Despite these and related issues, we do not think philosophers should give up on the traditional method of collecting and deploying judgment about cases. What we think is warranted, however, is a pluralism in methods-where the new methods we devise aim to get around some of the shortcomings of traditional philosophical methodology. This doesn't mean that the new methods are better than the old methods. In fact, they may even be less reliable overall. But even if this is the case, it does not mean that it cannot give us philosophically important information in certain cases. It seems to us that, for certain instances, we can benefit from pursuing multiple strategies.
In this chapter we employ the tools of experimental philosophy and the behavioral sciences. We seek to collect judgments about knowledge in controlled experiments not just from one or two individuals, but from hundreds of people who have no vested interest in this or that theory in epistemology. We are thereby more likely to avoid the bias Alvin Goldman and Jonathan Schaffer warned us about. We should also be able to identify idiosyncratic judgments. What is more, if we discover patterns of judgments that vary along demographic dimensions, we can use this data to make a more informed judgment about the quality of the judgments in question.
A further benefit of the method we employ is that we can now consider a broader range of judgments. For example, we can attempt to elicit reactions which take the form of numerical responses to some questions about hypothetical scenarios. Individual responses, even from experts, may not all converge on a unique numerical answer. They may admit of a degree of inter-or even intrapersonal variability. Nevertheless, we may discover philosophically informative tendencies toward certain types of responses. Whether there is such a tendency (as opposed to just a lot of noise) is something that can be discerned with the help of modern statistical techniques, and likely cannot be discerned by the use of traditional armchair methods alone. We will see examples of this approach in this chapter.

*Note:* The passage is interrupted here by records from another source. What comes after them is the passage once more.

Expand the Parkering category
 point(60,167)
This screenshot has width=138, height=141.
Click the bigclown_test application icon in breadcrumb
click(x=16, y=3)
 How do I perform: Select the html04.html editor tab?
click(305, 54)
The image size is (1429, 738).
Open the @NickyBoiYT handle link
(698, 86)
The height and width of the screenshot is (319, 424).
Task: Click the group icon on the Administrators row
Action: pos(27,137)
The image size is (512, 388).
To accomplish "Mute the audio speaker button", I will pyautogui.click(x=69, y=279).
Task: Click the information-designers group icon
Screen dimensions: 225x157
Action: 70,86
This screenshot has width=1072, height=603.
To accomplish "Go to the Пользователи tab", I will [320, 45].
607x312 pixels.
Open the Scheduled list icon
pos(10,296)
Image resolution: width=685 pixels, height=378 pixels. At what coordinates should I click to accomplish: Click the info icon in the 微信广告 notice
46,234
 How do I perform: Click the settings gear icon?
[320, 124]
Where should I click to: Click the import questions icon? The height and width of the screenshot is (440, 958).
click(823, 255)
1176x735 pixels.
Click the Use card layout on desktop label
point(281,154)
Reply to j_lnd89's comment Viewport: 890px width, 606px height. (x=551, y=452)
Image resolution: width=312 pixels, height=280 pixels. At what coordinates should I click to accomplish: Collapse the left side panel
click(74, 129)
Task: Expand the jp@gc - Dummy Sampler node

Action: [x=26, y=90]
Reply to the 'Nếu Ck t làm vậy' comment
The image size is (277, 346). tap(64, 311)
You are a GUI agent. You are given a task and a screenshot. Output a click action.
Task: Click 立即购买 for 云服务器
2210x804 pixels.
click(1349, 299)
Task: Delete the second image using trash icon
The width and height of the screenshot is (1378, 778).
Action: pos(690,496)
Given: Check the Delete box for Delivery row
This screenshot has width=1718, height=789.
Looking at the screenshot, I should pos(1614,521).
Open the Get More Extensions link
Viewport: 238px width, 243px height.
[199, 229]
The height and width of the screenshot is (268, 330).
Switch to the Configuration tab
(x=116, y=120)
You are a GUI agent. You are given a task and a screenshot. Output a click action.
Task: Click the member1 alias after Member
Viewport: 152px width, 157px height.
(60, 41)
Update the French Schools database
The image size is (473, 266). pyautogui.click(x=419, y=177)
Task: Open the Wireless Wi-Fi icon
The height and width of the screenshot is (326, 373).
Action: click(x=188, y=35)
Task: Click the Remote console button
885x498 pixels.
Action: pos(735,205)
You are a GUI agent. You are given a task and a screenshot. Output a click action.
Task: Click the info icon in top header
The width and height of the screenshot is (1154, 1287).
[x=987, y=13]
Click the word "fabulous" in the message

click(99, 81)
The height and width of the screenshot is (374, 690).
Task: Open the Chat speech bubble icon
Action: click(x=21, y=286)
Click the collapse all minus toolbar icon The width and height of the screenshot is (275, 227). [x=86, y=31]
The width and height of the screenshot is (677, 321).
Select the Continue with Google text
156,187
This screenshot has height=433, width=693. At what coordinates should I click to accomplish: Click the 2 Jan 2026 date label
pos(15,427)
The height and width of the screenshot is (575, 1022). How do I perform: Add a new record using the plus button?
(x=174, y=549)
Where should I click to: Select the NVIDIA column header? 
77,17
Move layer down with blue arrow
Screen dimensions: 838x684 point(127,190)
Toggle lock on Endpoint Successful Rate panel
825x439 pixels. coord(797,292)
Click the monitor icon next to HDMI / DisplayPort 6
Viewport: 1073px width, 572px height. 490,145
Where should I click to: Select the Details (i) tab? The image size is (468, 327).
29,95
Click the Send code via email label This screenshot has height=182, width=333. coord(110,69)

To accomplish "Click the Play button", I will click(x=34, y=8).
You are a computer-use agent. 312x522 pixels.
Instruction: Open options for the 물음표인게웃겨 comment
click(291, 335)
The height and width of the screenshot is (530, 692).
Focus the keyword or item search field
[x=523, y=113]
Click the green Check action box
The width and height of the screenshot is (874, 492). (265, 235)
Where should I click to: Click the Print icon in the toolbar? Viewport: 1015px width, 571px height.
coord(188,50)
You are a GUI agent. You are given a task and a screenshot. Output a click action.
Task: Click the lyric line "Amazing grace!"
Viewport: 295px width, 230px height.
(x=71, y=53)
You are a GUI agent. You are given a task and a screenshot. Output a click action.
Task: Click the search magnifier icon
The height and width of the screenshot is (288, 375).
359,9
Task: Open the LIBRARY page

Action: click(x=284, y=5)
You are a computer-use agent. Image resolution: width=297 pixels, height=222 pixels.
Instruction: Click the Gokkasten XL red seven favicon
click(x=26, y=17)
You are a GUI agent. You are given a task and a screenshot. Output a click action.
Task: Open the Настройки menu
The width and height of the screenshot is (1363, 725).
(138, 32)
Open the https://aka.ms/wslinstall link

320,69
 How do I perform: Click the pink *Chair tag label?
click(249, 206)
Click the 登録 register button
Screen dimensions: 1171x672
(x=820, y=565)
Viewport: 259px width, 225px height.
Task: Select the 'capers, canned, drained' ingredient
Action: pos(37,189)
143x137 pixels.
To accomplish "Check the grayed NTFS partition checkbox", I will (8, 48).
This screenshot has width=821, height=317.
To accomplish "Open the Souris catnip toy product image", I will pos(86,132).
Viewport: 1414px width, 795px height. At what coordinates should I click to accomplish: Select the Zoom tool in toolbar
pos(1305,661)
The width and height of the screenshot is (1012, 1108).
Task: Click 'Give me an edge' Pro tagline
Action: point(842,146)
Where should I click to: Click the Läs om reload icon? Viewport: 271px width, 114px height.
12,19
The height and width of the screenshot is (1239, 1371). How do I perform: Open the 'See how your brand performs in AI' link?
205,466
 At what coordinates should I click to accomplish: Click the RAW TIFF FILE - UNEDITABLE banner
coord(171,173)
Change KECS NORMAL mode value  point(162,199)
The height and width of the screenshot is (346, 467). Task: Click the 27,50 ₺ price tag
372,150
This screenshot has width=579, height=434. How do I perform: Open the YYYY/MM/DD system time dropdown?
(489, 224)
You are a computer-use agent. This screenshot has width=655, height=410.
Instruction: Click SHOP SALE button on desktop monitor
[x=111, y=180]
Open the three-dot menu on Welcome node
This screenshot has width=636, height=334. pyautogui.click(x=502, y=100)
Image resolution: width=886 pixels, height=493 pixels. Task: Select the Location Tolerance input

Of course, the experimental method will have drawbacks. Experimenters often rely on philosophically naive populations (as we do in this chapter). Although this method has the advantages we saw above, it is still problematic in situations where the judgments under investigation concern a concept which requires advanced training to master, or where the hypothetical scenario concerns difficult or technical subject matter. But not all cases are like that. In this chapter, for example, we seek judgments concerning a widely used and nontechnical concept, "knowledge, " and make use of simple hypothetical scenarios. Moreover, we use various checks to ensure our subjects are responding to what is being asked of them. Thus, we think that the responses of our subjects can be used in philosophical analysis in a similar way that judgments are used in traditional philosophical theorizing.
3 Our hypothesis and Anti-intellectualism about knowledge
Suppose you have an unimportant haircut appointment today at 3 p.m. You quickly glance at your calendar on your way out and form the belief that it is at 3 p.m. This may suffice for you to know the appointment is at 3 p.m. Now modify the case so that the appointment is a matter of life and death. In that case, if you form the same belief in the same way, would you now know that the appointment is at 3 p.m.? It may seem to some that quickly glancing at the calendar in the second case is not enough to attain knowledge. If this is right, then AIK may be true, since, apparently, the only relevant difference between the cases are practical and nonintellectual features of the situation.
Let us define AIK as the thesis that whether someone who believes P also counts as knowing P may sometimes depend on practical features concerning the agent's relation to P, including what is at stake for the agent. We need an easier way of talking about this so we will often just describe the thesis as saying that knowledge is sometimes sensitive to practical interests. We will also include in the definition a claim about the direction of the effect. In cases where stakes matter, for example, higher stakes raise the bar for knowledge. As Weatherson (2012) has pointed out, the thesis has an existential form. It doesn't claim that for every difference in practical interest facts, there will be a corresponding difference in knowledge facts. Rather, it just claims that there are cases in which differences in practical interest facts correspond to differences in knowledge facts.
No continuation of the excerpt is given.